2008年からこれまでバロンドールを支配してきたバルセロナFWリオネル・メッシとレアル・マドリードFWクリスティアーノ・ロナウド。2015年は見事メッシが受賞を果たしたが、これほど長期にわたって2人の選手が同賞を争うのは非常に珍しいケースで、他の選手がどれだけ頑張っても2人を追い越すことはできなかった。英『Squawka』は、もしこの2人がいなかったら?と仮定し、2008年から支配されたバロンドールを振り返っている。
2008年:フェルナンド・トーレス(リヴァプール)
まずチェルシー時代のトーレスを忘れる必要がある。思い返せばトーレスはEURO2008でもドイツ代表との決勝戦でゴールを決め、クラブでも絶対的なエースだった。トーレスはこの年クラブで46試合33得点と素晴らしい成績を残しており、本来であればバロンドールを獲得できていたはずだった。
2009年:シャビ・エルナンデス(バルセロナ)
ジョゼップ・グアルディオラ就任後、今がキャリアの絶頂期かもしれないと語ったシャビは、世界に「ティキ・タカ」スタイルを示してみせた。彼を中心としたバルサの絶対的支配は美しく、サッカー界に新たなジャンルを築いた功績を称えてバロンドールを与えられてもおかしくなかった。シャビは2011年にもメッシ、ロナウドに次ぐ3位に選ばれており、中盤の選手がどれだけ頑張っても怪物2人を超えることはできないと分かってきた瞬間でもあった。
2010年:アンドレス・イニエスタ(バルセロナ)
そのシャビから天才と言われるイニエスタは、2010ワールドカップでスペイン代表を優勝に導く決勝点を決めた。シャビ、ブスケッツと構成された中盤は代表とクラブにおいて完璧な連携を誇り、シャビ同様バロンドールを獲得すべき人材だった。イニエスタは2年後の2012年にも2人に次ぐ3位に選ばれており、化け物2人がいなければシャビとイニエスタで4年間バロンドールを支配できるはずだった。
2013年:フランク・リベリ(バイエルン)
2012-13シーズンのバイエルンは最強という言葉がふさわしいチームだった。現在のグアルディオラ率いるチームと対戦しても互角以上に戦えたはずだ。そのチームで攻撃を引っ張る存在だったリベリは、3冠に貢献したとしてバロンドール候補に選ばれた。しかし準決勝でバルサを粉砕しようとも、彼がバロンドールに選ばれることはなかった。
2014年:マヌエル・ノイアー(バイエルン)
ノイアーはシャビやイニエスタと同じくサッカー界に新しいアイディアを与えた選手で、ペナルティエリア内から大きく飛び出してカバーリングを行う彼の姿はGKの哲学に大きな影響を与えた。この年ドイツはワールドカップも制し、スペインに代わって世界を支配し始めた年でもある。GKに新たな概念を植え付けた存在としてバロンドールに選ばれてもおかしくなかった。
2015年:ネイマール(バ ルセロナ)
ようやくメッシとロナウドを撃ち落とす選手が出てきたという印象か。イニエスタ、シャビもバロンドールに選ばれるだけの実力は持っているが、得点数の面でメッシとロナウドには敵わない。しかしネイマールは現在リーガ・エスパニョーラの得点ランクでルイス・スアレスと並んでトップに立っており、ようやくメッシとロナウドと同じ土俵で争える人材が出てきた。来年はネイマールがバロンドール筆頭候補になったとしても何の不思議もない。

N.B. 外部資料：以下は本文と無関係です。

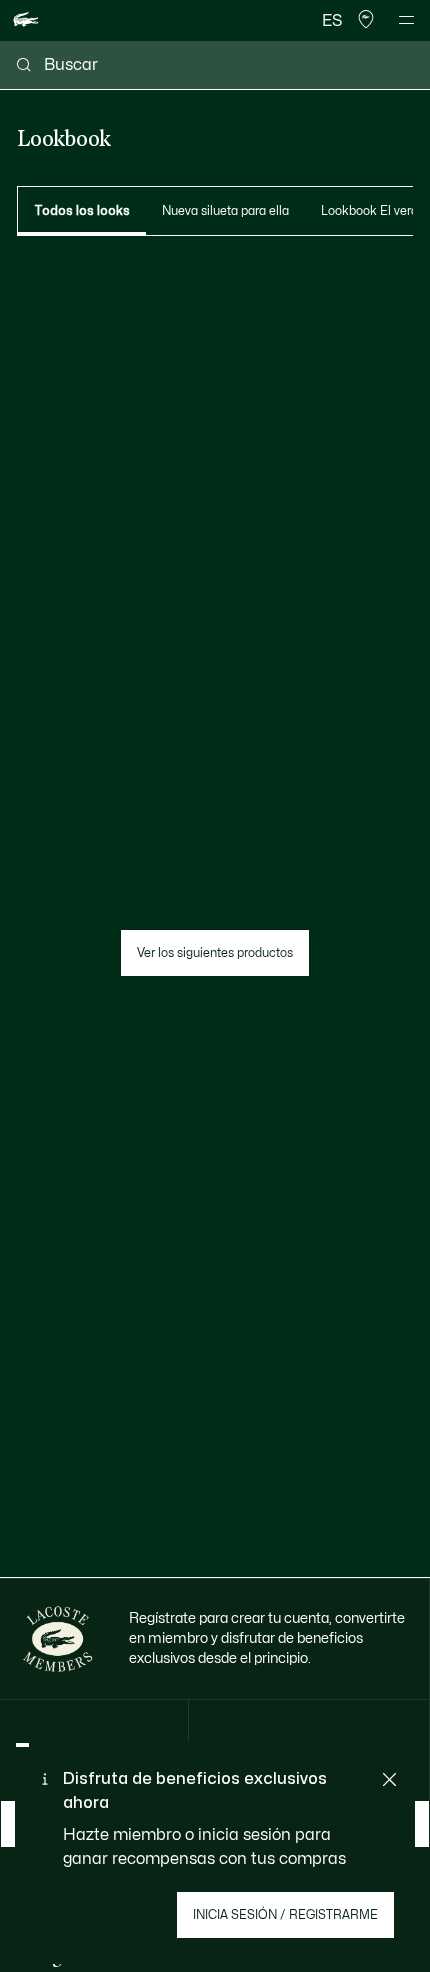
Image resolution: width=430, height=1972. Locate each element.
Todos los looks (82, 211)
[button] (366, 20)
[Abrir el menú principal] (406, 20)
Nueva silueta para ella (225, 211)
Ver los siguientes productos (215, 953)
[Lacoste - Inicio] (26, 20)
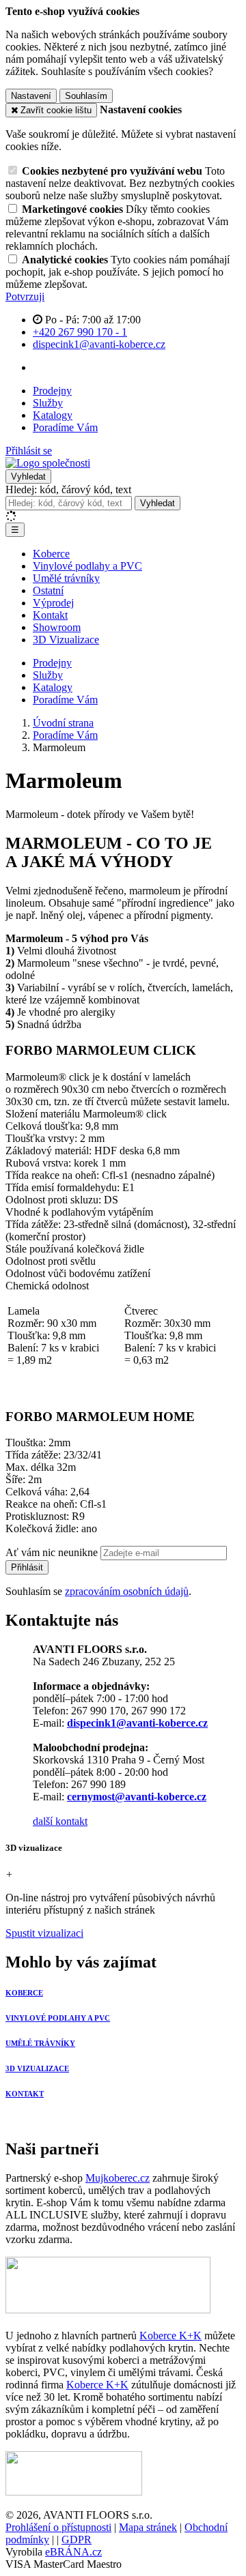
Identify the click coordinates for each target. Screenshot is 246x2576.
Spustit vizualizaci (44, 1933)
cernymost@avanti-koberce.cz (136, 1796)
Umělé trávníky (66, 578)
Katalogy (52, 415)
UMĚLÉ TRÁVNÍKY (40, 2043)
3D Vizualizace (66, 639)
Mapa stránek (148, 2527)
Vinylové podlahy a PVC (87, 566)
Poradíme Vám (65, 427)
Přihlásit (27, 1567)
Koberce (51, 553)
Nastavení (31, 96)
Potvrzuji (24, 296)
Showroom (57, 627)
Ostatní (48, 590)
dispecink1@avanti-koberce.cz (137, 1723)
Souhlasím (86, 96)
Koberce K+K (170, 2335)
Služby (48, 403)
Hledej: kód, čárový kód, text (68, 489)
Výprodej (53, 603)
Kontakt (50, 615)
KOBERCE (24, 1993)
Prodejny (52, 390)
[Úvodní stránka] (47, 463)
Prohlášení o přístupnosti (58, 2527)
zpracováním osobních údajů (127, 1591)
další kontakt (60, 1821)
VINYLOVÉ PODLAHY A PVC (57, 2018)
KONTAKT (24, 2094)
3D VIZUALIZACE (37, 2068)
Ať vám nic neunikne (52, 1552)
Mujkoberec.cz (117, 2178)
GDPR (77, 2539)
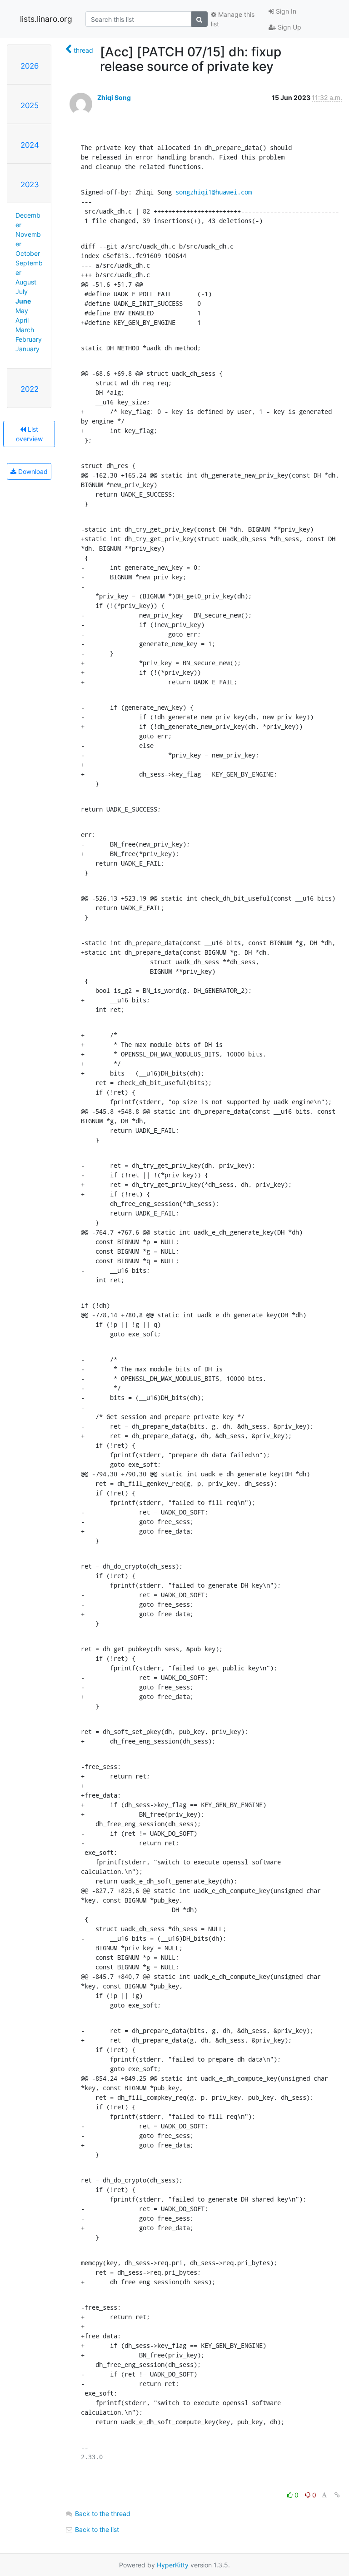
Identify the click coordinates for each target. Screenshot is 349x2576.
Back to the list (96, 2529)
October (27, 253)
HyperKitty (173, 2565)
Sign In (285, 11)
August (25, 282)
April (22, 320)
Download (32, 471)
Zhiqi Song (114, 97)
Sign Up (288, 27)
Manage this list (232, 19)
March (24, 330)
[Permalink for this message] (337, 2495)
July (21, 291)
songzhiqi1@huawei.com (213, 192)
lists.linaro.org (46, 19)
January (27, 349)
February (28, 339)
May (21, 310)
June (23, 301)
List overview (29, 434)
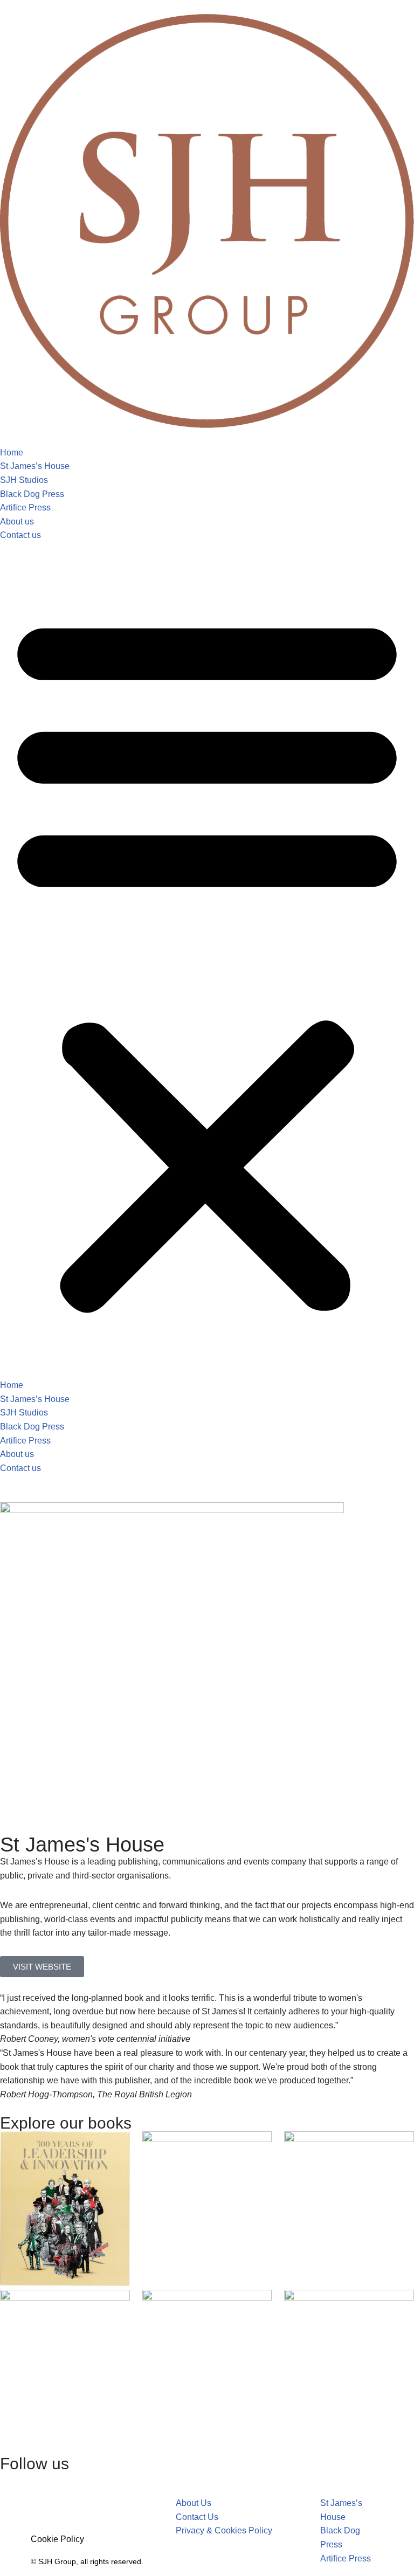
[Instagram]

上記の選手たちは一時代を築いた名手ばかりだが、それでもメッシ、ロナウドには敵わなかった。それだけ彼らは規格外で、議論にすらならないということなのだろう。しかしその支配ももうすぐ終わり、ネイマ ールなど新たなスター候補がバロンドールに選ばれる日がやってくる。シャビやイニエスタのように全盛期に選ばれなかった者たちは生まれた時代が悪かったと思うしかないだろう。